The only benefit of benzodiazepines is that they may work more quickly, but in treating a chronic disorder, this would be of relatively little importance and therefore not very useful. They may be of use for acute, time-limited episodes of anxiety, such as those that might be related to a life stressor that would be expected to resolve within a few weeks at most.

As far as prescribing benzodiazepines for insomnia, as is still commonly done, again clinical guidelines generally recommend against this. The non-benzodiazepine sedative hypnotics, such as zolpidem (Ambien), zaleplon (Sonata), and eszopiclone (Lunesta), appear to be much better choices for treating this problem.

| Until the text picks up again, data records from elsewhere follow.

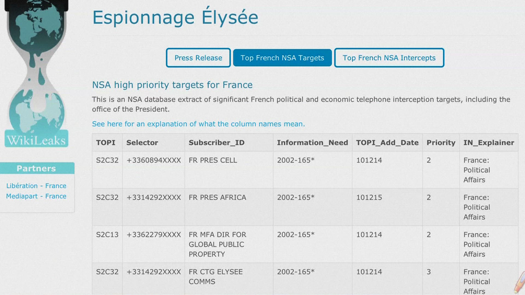Select the Top French NSA Targets tab
Image resolution: width=525 pixels, height=295 pixels.
(282, 58)
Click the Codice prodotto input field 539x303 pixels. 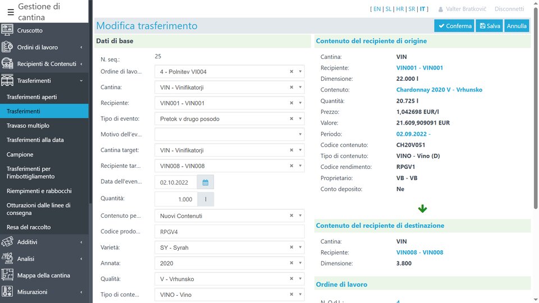click(229, 232)
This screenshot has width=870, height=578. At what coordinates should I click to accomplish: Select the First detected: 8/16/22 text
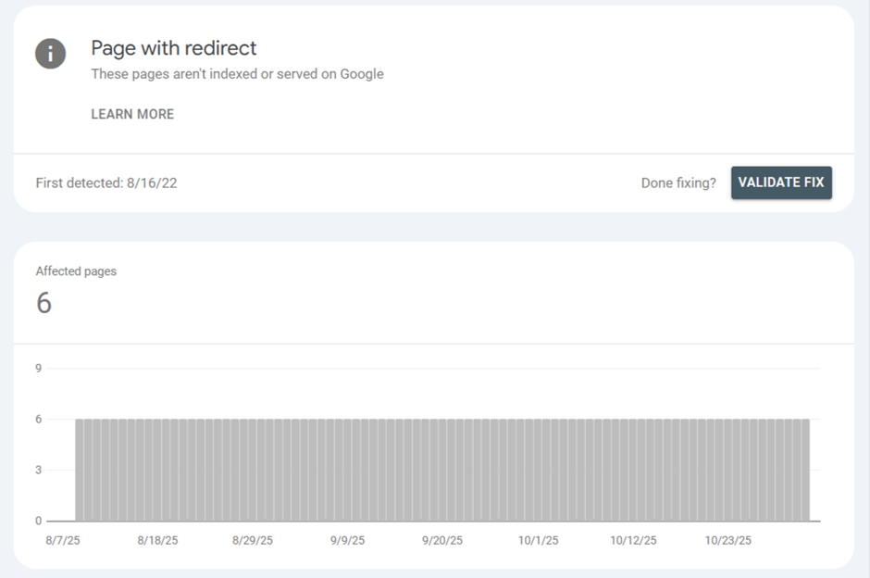(106, 183)
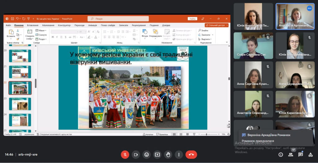Switch to the Анімація ribbon tab
Screen dimensions: 318x163
click(93, 25)
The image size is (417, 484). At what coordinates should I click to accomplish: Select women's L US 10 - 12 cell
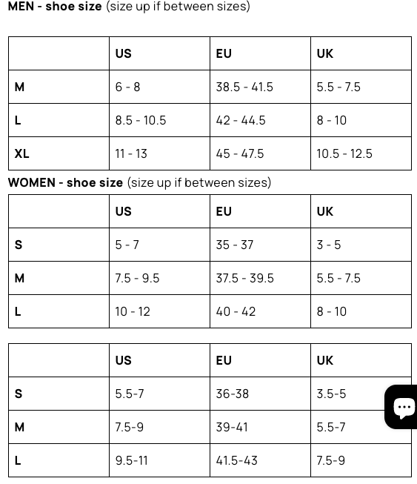click(159, 311)
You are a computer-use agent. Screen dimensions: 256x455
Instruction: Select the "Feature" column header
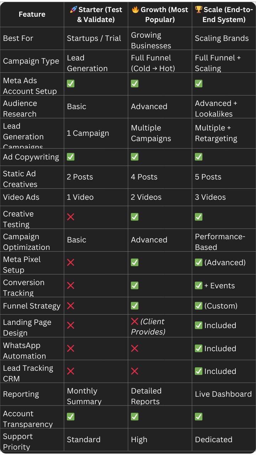pos(32,14)
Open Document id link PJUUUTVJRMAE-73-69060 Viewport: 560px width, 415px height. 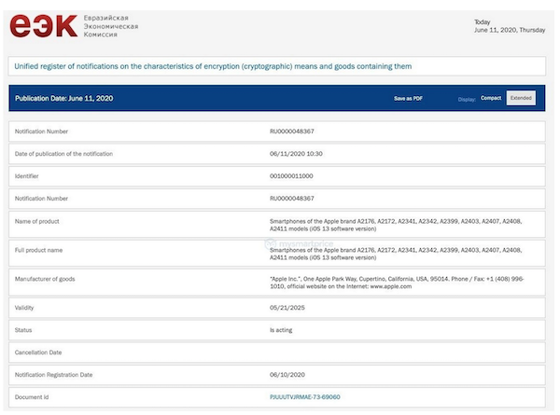305,397
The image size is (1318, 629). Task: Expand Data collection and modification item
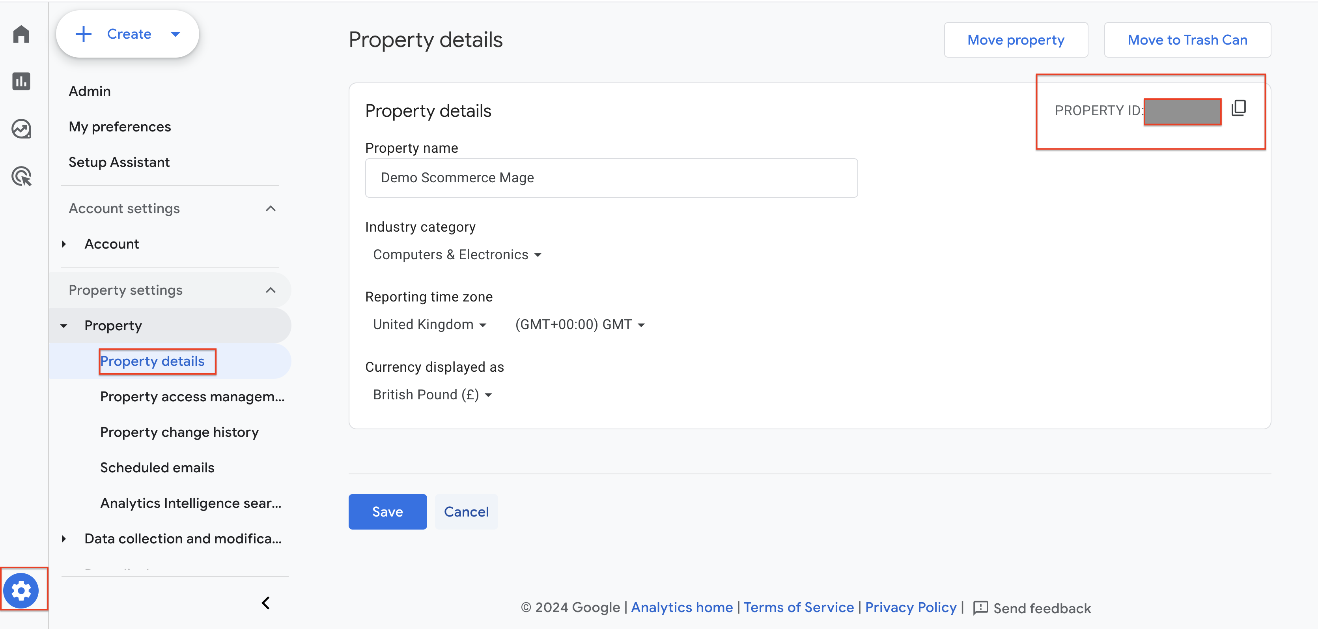(64, 538)
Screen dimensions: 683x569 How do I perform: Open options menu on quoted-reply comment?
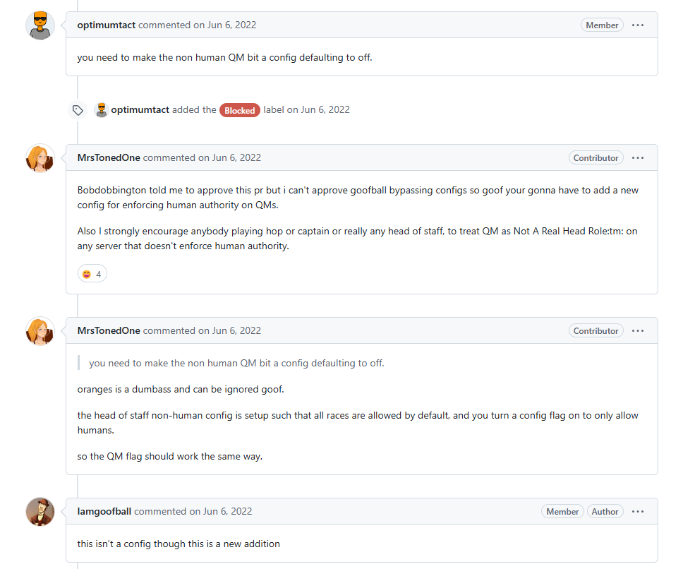pos(638,330)
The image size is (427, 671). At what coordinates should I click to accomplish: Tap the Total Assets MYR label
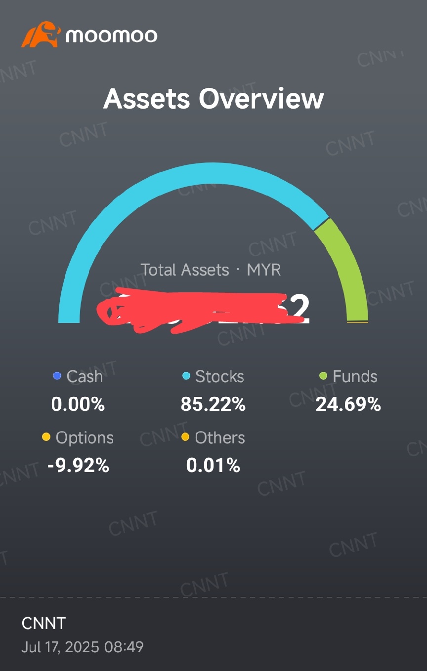[x=211, y=270]
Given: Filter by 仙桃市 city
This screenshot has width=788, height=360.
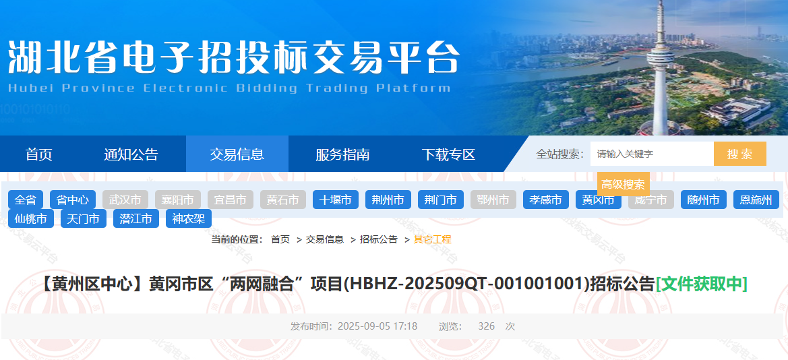Looking at the screenshot, I should coord(31,219).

Although benzodiazepines are frequently prescribed for patients with pain as muscle relaxants, there is limited literature to support this practice. Whether they really provide much direct muscle relaxation or the benefits are primarily a result of their sedating effects is open to question.

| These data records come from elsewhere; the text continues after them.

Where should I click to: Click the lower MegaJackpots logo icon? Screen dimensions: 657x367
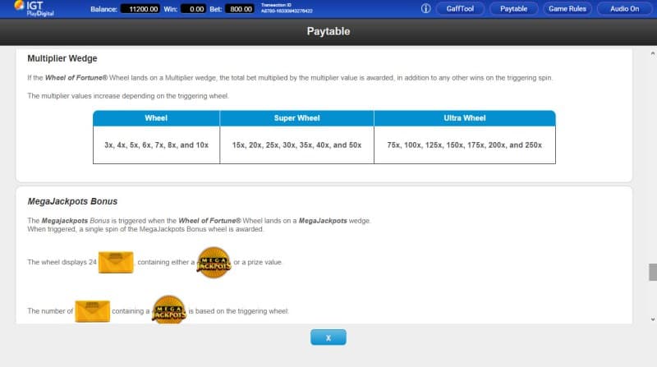tap(169, 310)
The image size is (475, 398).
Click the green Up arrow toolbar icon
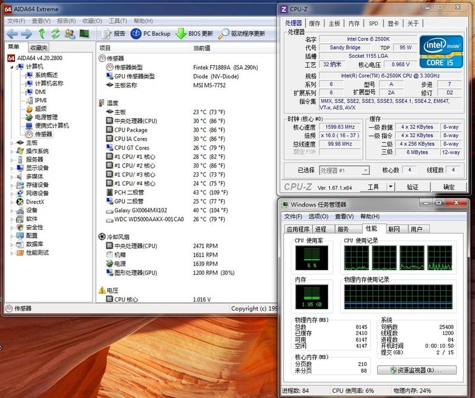pos(42,34)
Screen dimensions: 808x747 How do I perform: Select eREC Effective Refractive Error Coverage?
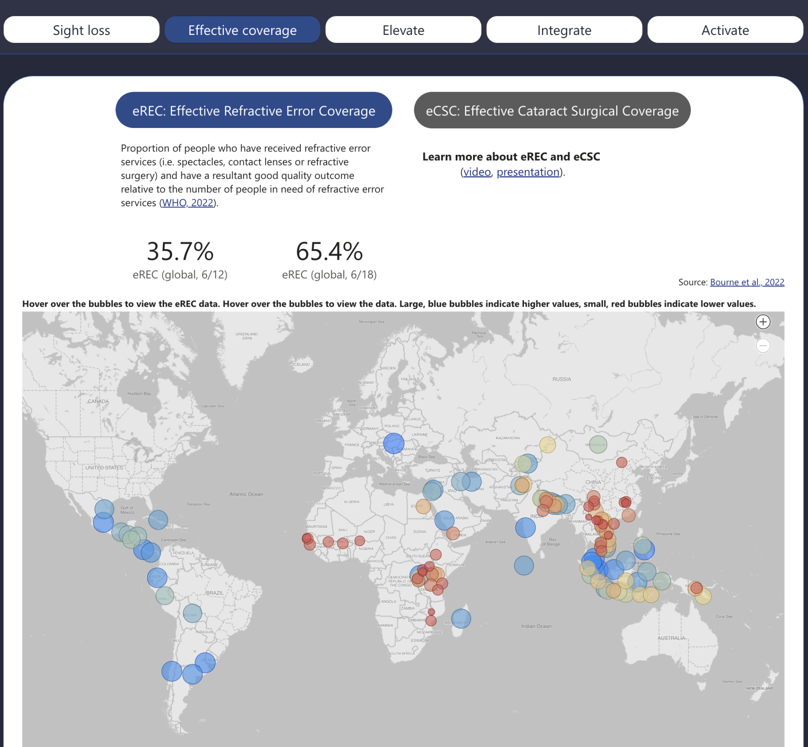point(254,110)
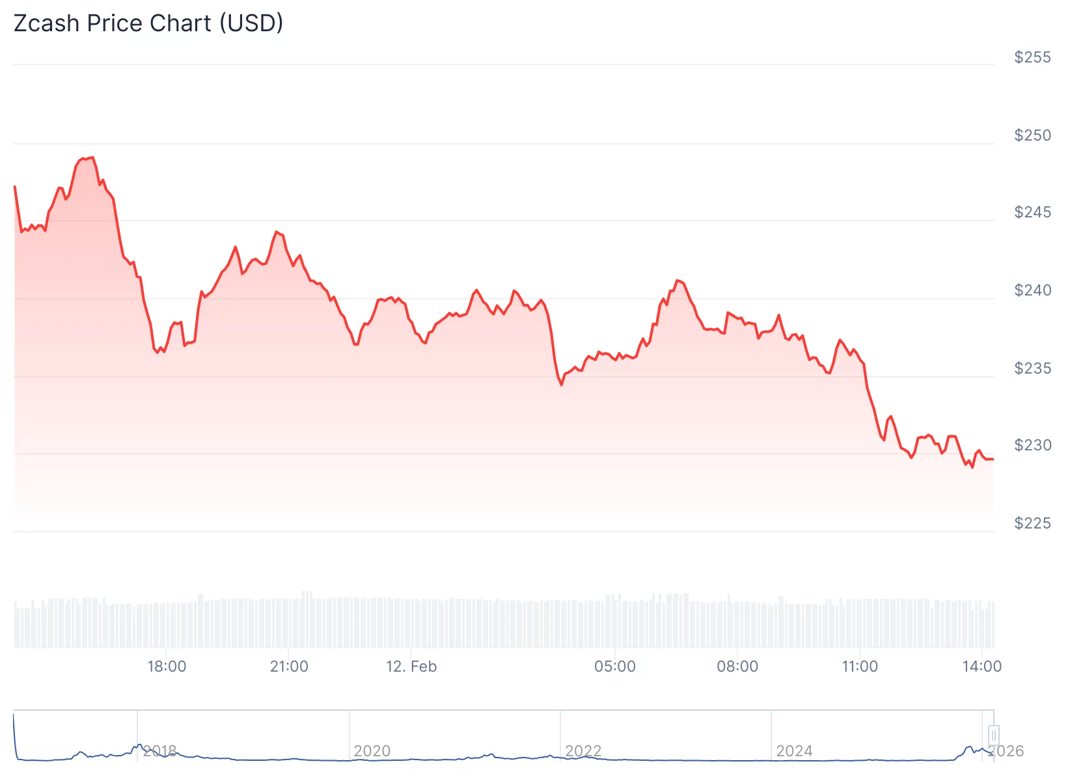Click the range navigator drag handle
The height and width of the screenshot is (781, 1070).
pos(993,735)
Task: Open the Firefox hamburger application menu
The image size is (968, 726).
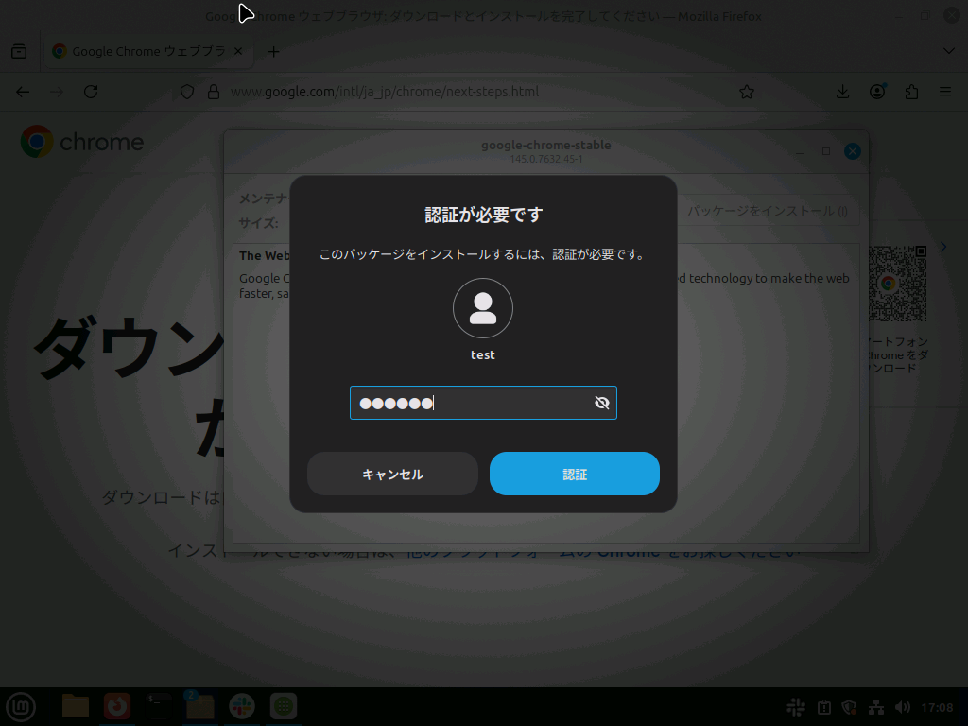Action: pyautogui.click(x=944, y=92)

The overuse of benzodiazepines among patients with pain is not a new problem. Almost 25 years ago I co-authored a study that identified this same issue.4

Why Do Patterns Persist?
There are only 3 possible reasons I can think of why primary care doctors are continuing to prescribe benzodiazepines for patients who also take opioids, and are doing so with increasing frequency, despite all the evidence indicating that this is a poor choice: They are purposely ignoring this evidence, feel that it is incorrect, or are unaware of it.

Although there may be physicians who don’t care about their patients and are willing to prescribe anything for money, I believe it is a very small number. However, as I write this, there is a physician on trial for manslaughter in New York who made $450,000 in 2 years from a 1-day-per-week, cash-only practice where he primarily prescribed oxycodone and alprazolam (Xanax). Several of his patients died of overdoses.

I’m also unaware of anything to indicate that the doctors prescribing the combination believe that the evidence against doing so is flawed.

So, that leaves physicians’ ignorance. And the only thing that can change that is improved education.


1. Kao MC, Zheng P, Mackey S. Trends in benzodiazepine prescription and co-prescription with opioids in the United States. Presented at: 30th Annual Meeting of the American Academy of Pain Medicine; March 6–9, 2014; Phoenix.

2. Jones CM, Mack KA, Paulozzi LJ. Pharmaceutical overdose deaths, United States, 2010. JAMA. 2013;309:657-659.

3. Gear RW, Miaskowski C, Heller PH, et al. Benzodiazepine mediated antagonism of opioid analgesia. Pain. 1997;71:25-29.

4. King SA, Strain JJ. Benzodiazepine use by chronic pain patients. Clin J Pain. 1990;6:143-147.